How to Manage Crisis Stability in Space

Friday, October 28, 2022


Crisis stability in space remains a significant challenge for space sustainability. As more countries rely on space for national security purposes, it increases the incentive for other countries to develop counterspace capabilities of their own and the chances that space might be a flashpoint for future conflicts. To better understand these issues, SWF Washington Office Director Ms. Victoria Samson and Director of Program Planning Dr. Brian Weeden contributed to the second edition of "Crisis Stability in Space: China and Other Challenges," which was recently released by the Foreign Policy Institute of the Johns Hopkins University’s School of Advanced International Studies (SAIS). The report was edited by Bruce MacDonald and included contributions from multiple authors. Ms. Samson and Dr. Weeden contributed an overview of current global counterspace capabilities and Ms. Samson contributed a chapter on "International and Other Options to Strengthen Crisis Stability".

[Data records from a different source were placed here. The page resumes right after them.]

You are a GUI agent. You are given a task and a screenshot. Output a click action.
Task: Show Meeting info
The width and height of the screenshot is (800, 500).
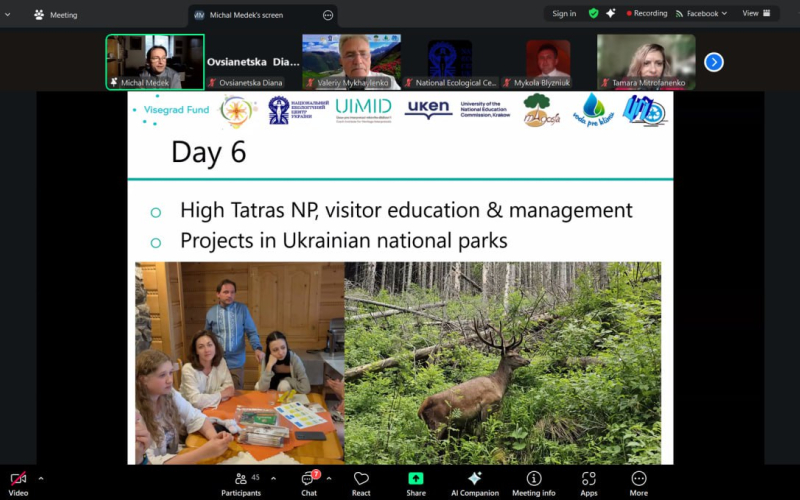point(534,481)
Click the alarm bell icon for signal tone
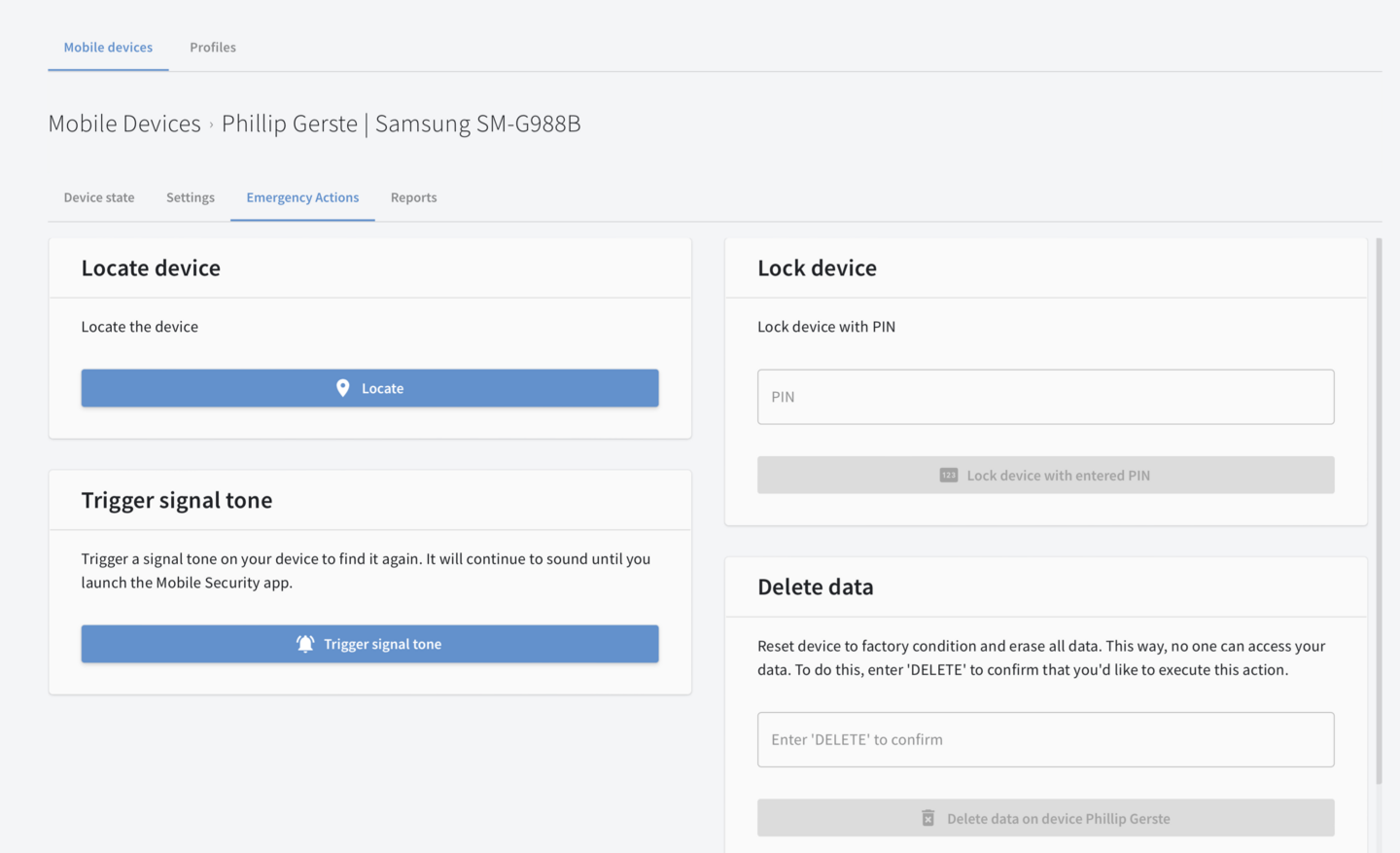The image size is (1400, 853). pyautogui.click(x=305, y=644)
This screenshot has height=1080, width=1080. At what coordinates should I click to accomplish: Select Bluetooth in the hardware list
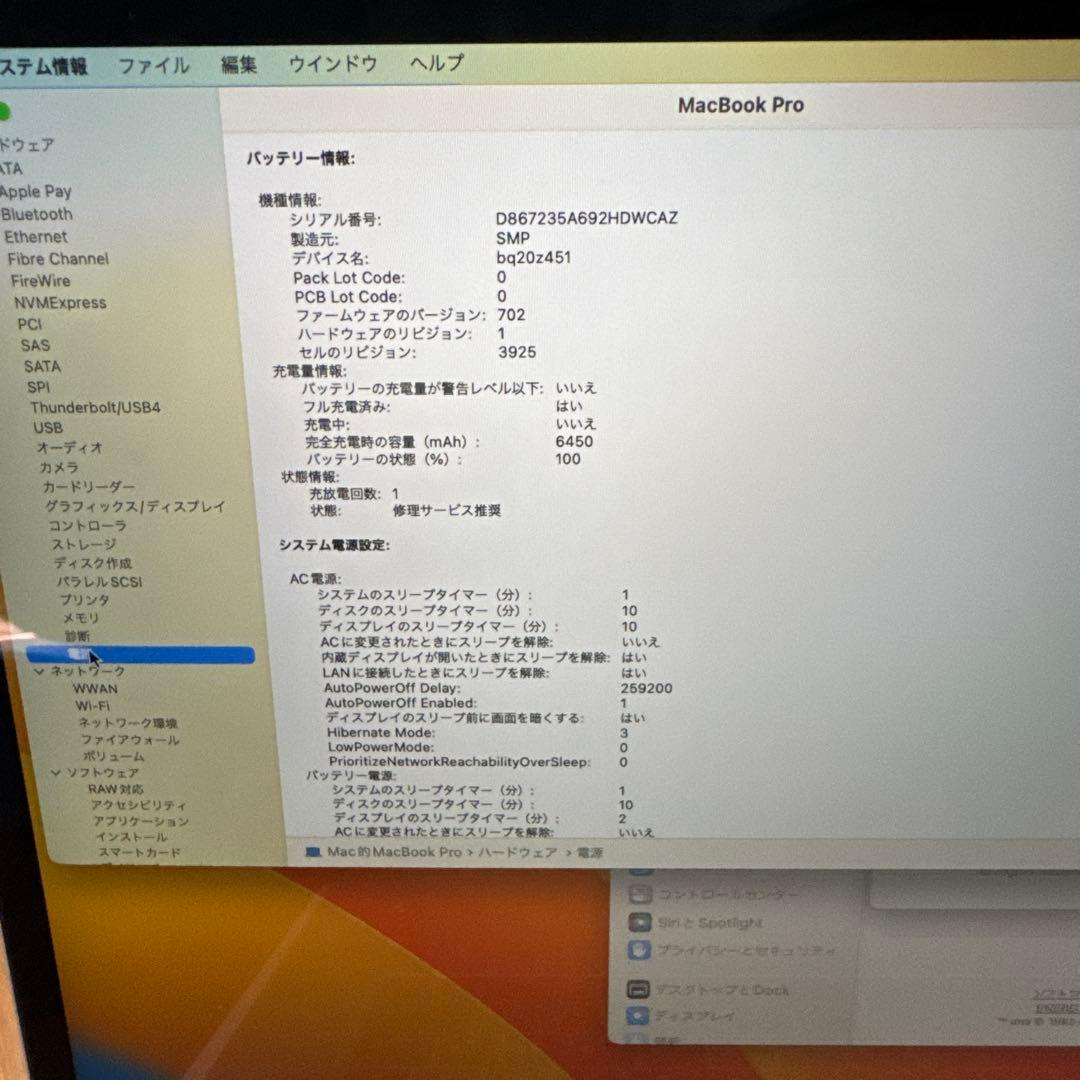(37, 214)
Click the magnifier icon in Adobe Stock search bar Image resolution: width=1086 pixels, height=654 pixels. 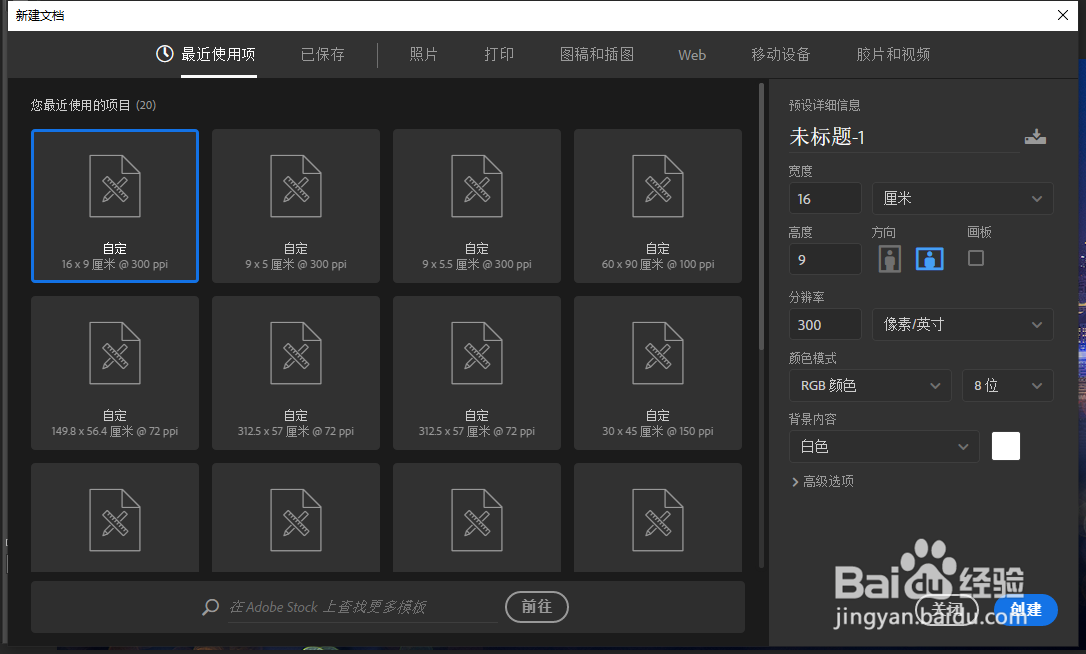210,606
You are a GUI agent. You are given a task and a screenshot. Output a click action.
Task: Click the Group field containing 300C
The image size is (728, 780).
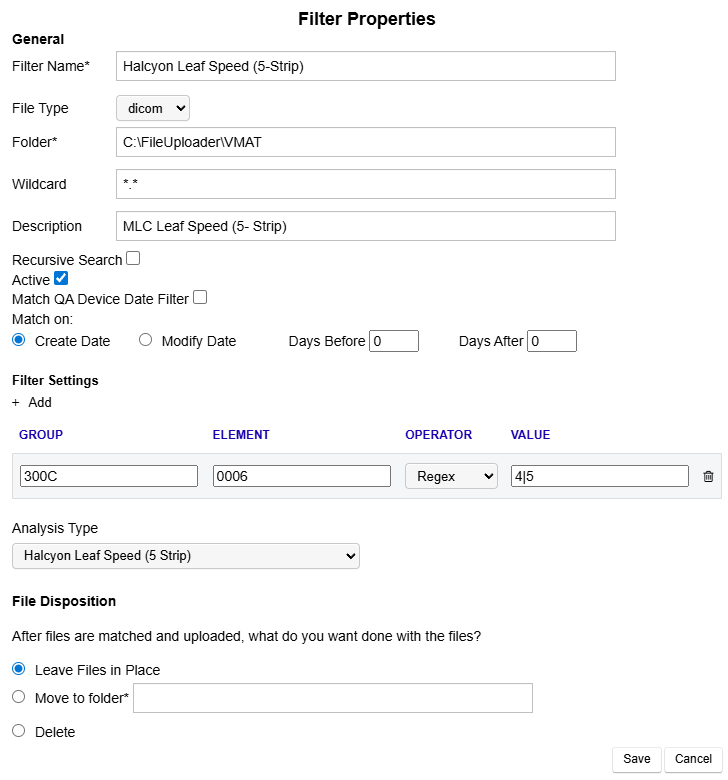108,477
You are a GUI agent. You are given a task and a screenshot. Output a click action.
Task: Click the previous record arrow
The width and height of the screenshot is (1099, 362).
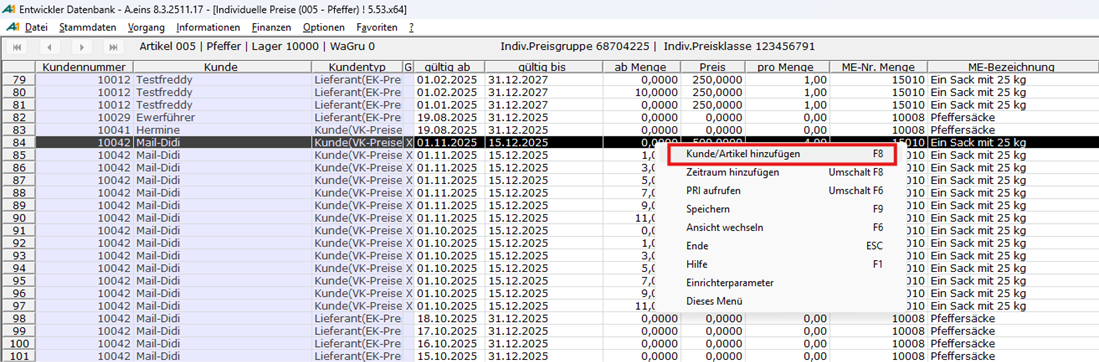point(50,47)
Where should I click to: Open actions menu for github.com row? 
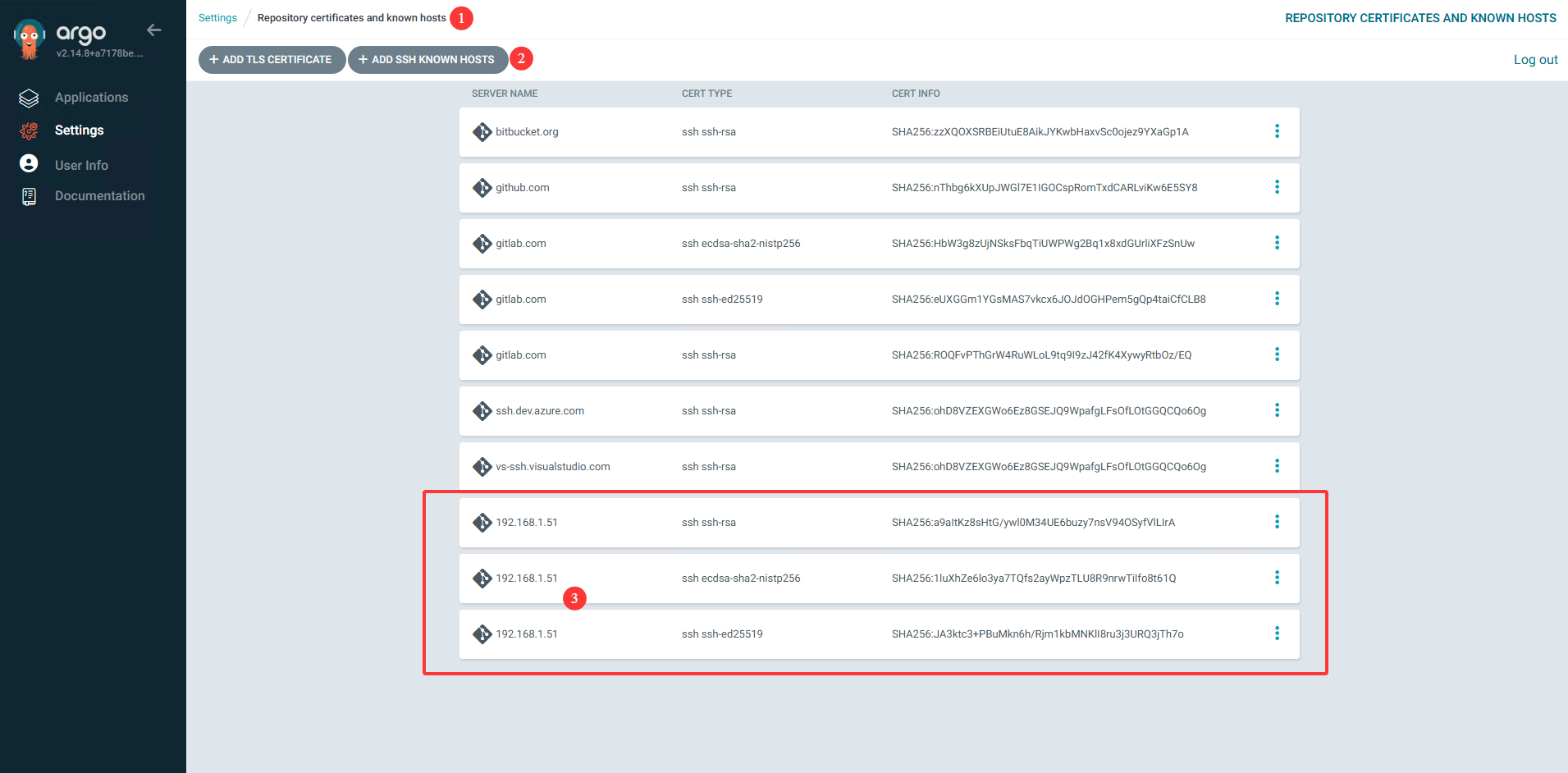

To celebrate the release of the report, Dr. Weeden participated in a panel discussion organized by SAIS to talk about the report's contents and crisis stability in general. Dr. Weeden was joined on the panel by Dr. Karl Mueller from the RAND Corporation and Ms. Kari Bingen from the Center for Strategic and International Studies (CSIS). The panel provided some highlights from the study, including why the space domain might have special concerns with crisis stability, why addressing this issue is critically important, and recommendations for moving forward.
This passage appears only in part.